- EXERCISE OBJECTIVE
For every line in the material, print that line exactly.

- DATA FOR REVIEW
★ ★ ★ ★ ★ ★ ★

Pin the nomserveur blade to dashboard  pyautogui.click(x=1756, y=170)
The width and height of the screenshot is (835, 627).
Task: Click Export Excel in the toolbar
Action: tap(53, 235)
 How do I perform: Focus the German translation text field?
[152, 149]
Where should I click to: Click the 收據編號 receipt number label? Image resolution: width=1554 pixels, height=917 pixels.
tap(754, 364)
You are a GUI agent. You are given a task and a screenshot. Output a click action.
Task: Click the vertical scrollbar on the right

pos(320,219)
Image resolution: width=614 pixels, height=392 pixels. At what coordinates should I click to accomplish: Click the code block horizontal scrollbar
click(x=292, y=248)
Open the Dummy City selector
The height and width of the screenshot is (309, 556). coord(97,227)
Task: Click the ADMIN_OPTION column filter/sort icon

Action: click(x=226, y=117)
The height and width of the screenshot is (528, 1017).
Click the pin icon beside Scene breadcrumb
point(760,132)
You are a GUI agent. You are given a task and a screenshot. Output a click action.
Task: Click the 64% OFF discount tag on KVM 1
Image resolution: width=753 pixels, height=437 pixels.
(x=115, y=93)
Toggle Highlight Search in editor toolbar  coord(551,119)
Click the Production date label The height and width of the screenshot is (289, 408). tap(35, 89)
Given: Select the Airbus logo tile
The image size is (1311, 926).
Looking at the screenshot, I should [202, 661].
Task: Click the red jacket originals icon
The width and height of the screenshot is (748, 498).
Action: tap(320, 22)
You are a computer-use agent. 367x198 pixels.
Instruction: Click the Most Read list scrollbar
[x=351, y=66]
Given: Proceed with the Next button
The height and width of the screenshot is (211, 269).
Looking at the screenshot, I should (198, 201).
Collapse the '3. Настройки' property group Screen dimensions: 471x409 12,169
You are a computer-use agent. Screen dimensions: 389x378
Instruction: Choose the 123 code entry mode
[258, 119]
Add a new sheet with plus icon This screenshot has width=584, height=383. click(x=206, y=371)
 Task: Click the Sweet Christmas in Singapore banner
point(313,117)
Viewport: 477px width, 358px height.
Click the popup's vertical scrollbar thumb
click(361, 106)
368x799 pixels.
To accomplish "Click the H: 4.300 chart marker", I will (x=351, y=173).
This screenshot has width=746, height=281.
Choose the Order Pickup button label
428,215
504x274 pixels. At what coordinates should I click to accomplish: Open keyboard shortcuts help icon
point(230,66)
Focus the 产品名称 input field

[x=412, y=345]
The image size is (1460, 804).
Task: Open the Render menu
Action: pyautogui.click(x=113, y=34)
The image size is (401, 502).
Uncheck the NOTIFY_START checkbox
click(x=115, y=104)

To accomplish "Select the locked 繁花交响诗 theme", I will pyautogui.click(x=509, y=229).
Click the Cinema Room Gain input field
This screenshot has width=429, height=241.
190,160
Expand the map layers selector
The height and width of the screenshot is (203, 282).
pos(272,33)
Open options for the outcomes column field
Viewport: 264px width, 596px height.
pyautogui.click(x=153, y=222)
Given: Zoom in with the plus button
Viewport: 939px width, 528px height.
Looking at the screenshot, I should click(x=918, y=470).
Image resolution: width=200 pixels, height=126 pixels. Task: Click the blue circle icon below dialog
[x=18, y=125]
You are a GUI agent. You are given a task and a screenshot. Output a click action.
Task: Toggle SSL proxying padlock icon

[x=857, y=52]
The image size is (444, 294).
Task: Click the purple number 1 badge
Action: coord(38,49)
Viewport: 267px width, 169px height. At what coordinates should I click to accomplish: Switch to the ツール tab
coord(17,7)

★ ★ ★ ★ ★ ★ ★

- ANSWER BOX
Pin the nomserveur blade to dashboard  pyautogui.click(x=1756, y=170)
The width and height of the screenshot is (835, 627).
Task: Click Export Excel in the toolbar
Action: tap(53, 235)
 How do I perform: Focus the German translation text field?
[152, 149]
Where should I click to: Click the 收據編號 receipt number label? Image resolution: width=1554 pixels, height=917 pixels.
tap(754, 364)
You are a GUI agent. You are given a task and a screenshot. Output a click action.
Task: Click the vertical scrollbar on the right

pos(320,219)
Image resolution: width=614 pixels, height=392 pixels. At what coordinates should I click to accomplish: Click the code block horizontal scrollbar
click(x=292, y=248)
Open the Dummy City selector
The height and width of the screenshot is (309, 556). coord(97,227)
Task: Click the ADMIN_OPTION column filter/sort icon

Action: click(x=226, y=117)
The height and width of the screenshot is (528, 1017).
Click the pin icon beside Scene breadcrumb
point(760,132)
You are a GUI agent. You are given a task and a screenshot. Output a click action.
Task: Click the 64% OFF discount tag on KVM 1
Image resolution: width=753 pixels, height=437 pixels.
(x=115, y=93)
Toggle Highlight Search in editor toolbar  coord(551,119)
Click the Production date label The height and width of the screenshot is (289, 408). tap(35, 89)
Given: Select the Airbus logo tile
The image size is (1311, 926).
Looking at the screenshot, I should [202, 661].
Task: Click the red jacket originals icon
The width and height of the screenshot is (748, 498).
Action: tap(320, 22)
You are a computer-use agent. 367x198 pixels.
Instruction: Click the Most Read list scrollbar
[x=351, y=66]
Given: Proceed with the Next button
The height and width of the screenshot is (211, 269).
Looking at the screenshot, I should (198, 201).
Collapse the '3. Настройки' property group Screen dimensions: 471x409 12,169
You are a computer-use agent. Screen dimensions: 389x378
Instruction: Choose the 123 code entry mode
[258, 119]
Add a new sheet with plus icon This screenshot has width=584, height=383. click(x=206, y=371)
 Task: Click the Sweet Christmas in Singapore banner
point(313,117)
Viewport: 477px width, 358px height.
Click the popup's vertical scrollbar thumb
click(361, 106)
368x799 pixels.
To accomplish "Click the H: 4.300 chart marker", I will (x=351, y=173).
This screenshot has width=746, height=281.
Choose the Order Pickup button label
428,215
504x274 pixels. At what coordinates should I click to accomplish: Open keyboard shortcuts help icon
point(230,66)
Focus the 产品名称 input field

[x=412, y=345]
The image size is (1460, 804).
Task: Open the Render menu
Action: pyautogui.click(x=113, y=34)
The image size is (401, 502).
Uncheck the NOTIFY_START checkbox
click(x=115, y=104)

To accomplish "Select the locked 繁花交响诗 theme", I will pyautogui.click(x=509, y=229).
Click the Cinema Room Gain input field
This screenshot has width=429, height=241.
190,160
Expand the map layers selector
The height and width of the screenshot is (203, 282).
pos(272,33)
Open options for the outcomes column field
Viewport: 264px width, 596px height.
pyautogui.click(x=153, y=222)
Given: Zoom in with the plus button
Viewport: 939px width, 528px height.
Looking at the screenshot, I should click(x=918, y=470).
Image resolution: width=200 pixels, height=126 pixels. Task: Click the blue circle icon below dialog
[x=18, y=125]
You are a GUI agent. You are given a task and a screenshot. Output a click action.
Task: Toggle SSL proxying padlock icon

[x=857, y=52]
The image size is (444, 294).
Task: Click the purple number 1 badge
Action: coord(38,49)
Viewport: 267px width, 169px height. At what coordinates should I click to accomplish: Switch to the ツール tab
coord(17,7)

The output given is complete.